Newton's Rules of Reasoning
Both Bacon and Descartes wanted to provide a firm foundation for scientific thought that avoided the deceptions of the mind and senses. Bacon envisaged that foundation as essentially empirical, whereas Descartes provides a metaphysical foundation for knowledge. If there were any doubts about the direction in which scientific method would develop, they were set to rest by the success of Isaac Newton. Implicitly rejecting Descartes' emphasis on rationalism in favor of Bacon's empirical approach, he outlines his four "rules of reasoning" in the Principia,
- We are to admit no more causes of natural things than such as are both true and sufficient to explain their appearances.
- Therefore to the same natural effects we must, as far as possible, assign the same causes.
- The qualities of bodies, which admit neither intension nor remission of degrees, and which are found to belong to all bodies within the reach of our experiments, are to be esteemed the universal qualities of all bodies whatsoever.

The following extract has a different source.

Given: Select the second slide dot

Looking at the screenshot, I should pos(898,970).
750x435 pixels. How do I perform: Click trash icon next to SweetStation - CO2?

- In experimental philosophy we are to look upon propositions collected by general induction from phænomena as accurately or very nearly true, notwithstanding any contrary hypotheses that may be imagined, until such time as other phænomena occur, by which they may either be made more accurate, or liable to exceptions.
But Newton also left an admonition about a theory of everything:
To explain all nature is too difficult a task for any one man or even for any one age. 'Tis much better to do a little with certainty, and leave the rest for others that come after you, than to explain all things.
Newton's work became a model that other sciences sought to emulate, and his inductive approach formed the basis for much of natural philosophy through the 18th and early 19th centuries. Some methods of reasoning were later systematized by Mill's Methods (or Mill's canon), which are five explicit statements of what can be discarded and what can be kept while building a hypothesis. George Boole and William Stanley Jevons also wrote on the principles of reasoning.